Like Baylor, Oklahoma State was a much more balanced offense than its Big 12 reputation would suggest. They ran the ball 50% of the time. And this wasn't the A&M-style, pseudo (though very effective) balance built on quarterback scrambles. The three OSU quarterbacks had 82 carries and 493 pass attempts, and 12 of those carries were actually sacks. More importantly, the offense was balanced in production as well. Before adjusting for schedule, the OSU was ten in EPA/rush, even better than when they were throwing the ball.
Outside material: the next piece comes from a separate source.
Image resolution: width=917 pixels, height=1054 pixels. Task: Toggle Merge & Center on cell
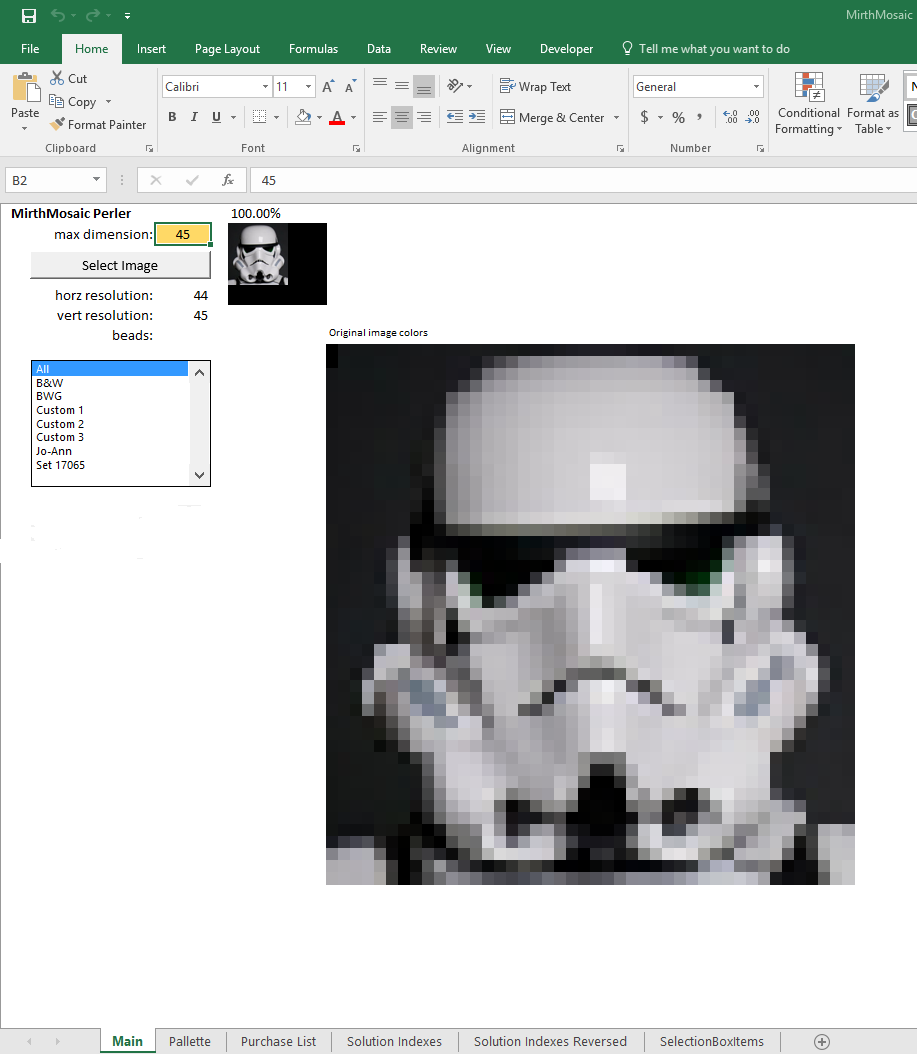tap(552, 117)
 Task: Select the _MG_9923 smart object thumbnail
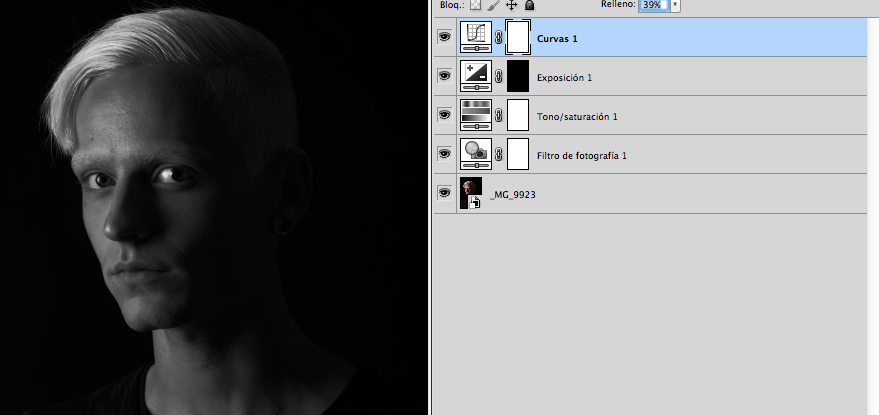coord(471,193)
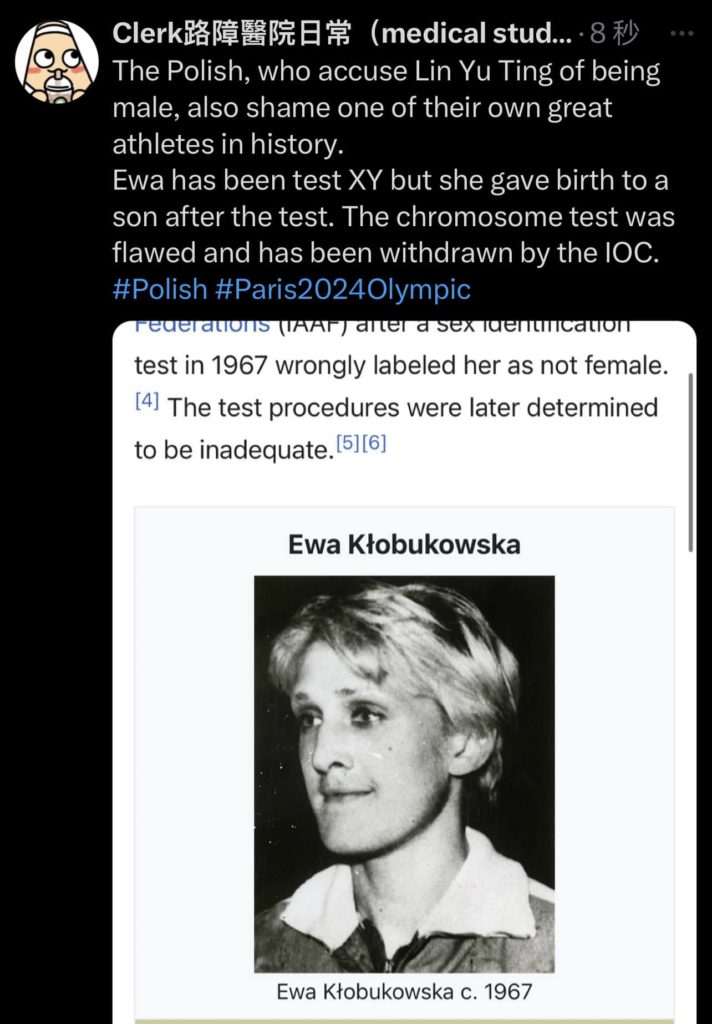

OSU was balanced in another way. Unlike Baylor, the defense was not a deficiency. When you adjust for schedule, they were top 30 in EPA and yards per pass and rush and top 25 in preventing explosive plays. The two critical shortcomings for the Oklahoma State defense were 11.2 turnovers per 100 possessions and 4.7 points per red zone possession. The latter is still above average but the latter is quite poor. Given the style of offense, improvement in these areas could have reaped huge rewards. As it is, the Pokes finished 20th in EP3+
OSU lost 5 games in 2012. The model has them favored in all but two if they were to replay the season (Kansas State and Oklahoma), and would project them to 10, not 8, wins. With the key losses at OU and KSU, Oklahoma State would improve their odds in those games as well. But OSU has its own question marks, and we can't forget that every day brings us one day closer to Gundy's eventual emotional meltdown. This puts the Pokes in the same territory as TCU and Baylor (but with an critical head start): the pieces are on campus and they are led by a coach with a long track record of success on one side of the ball. The question is will those pieces fall in place in time to make a run.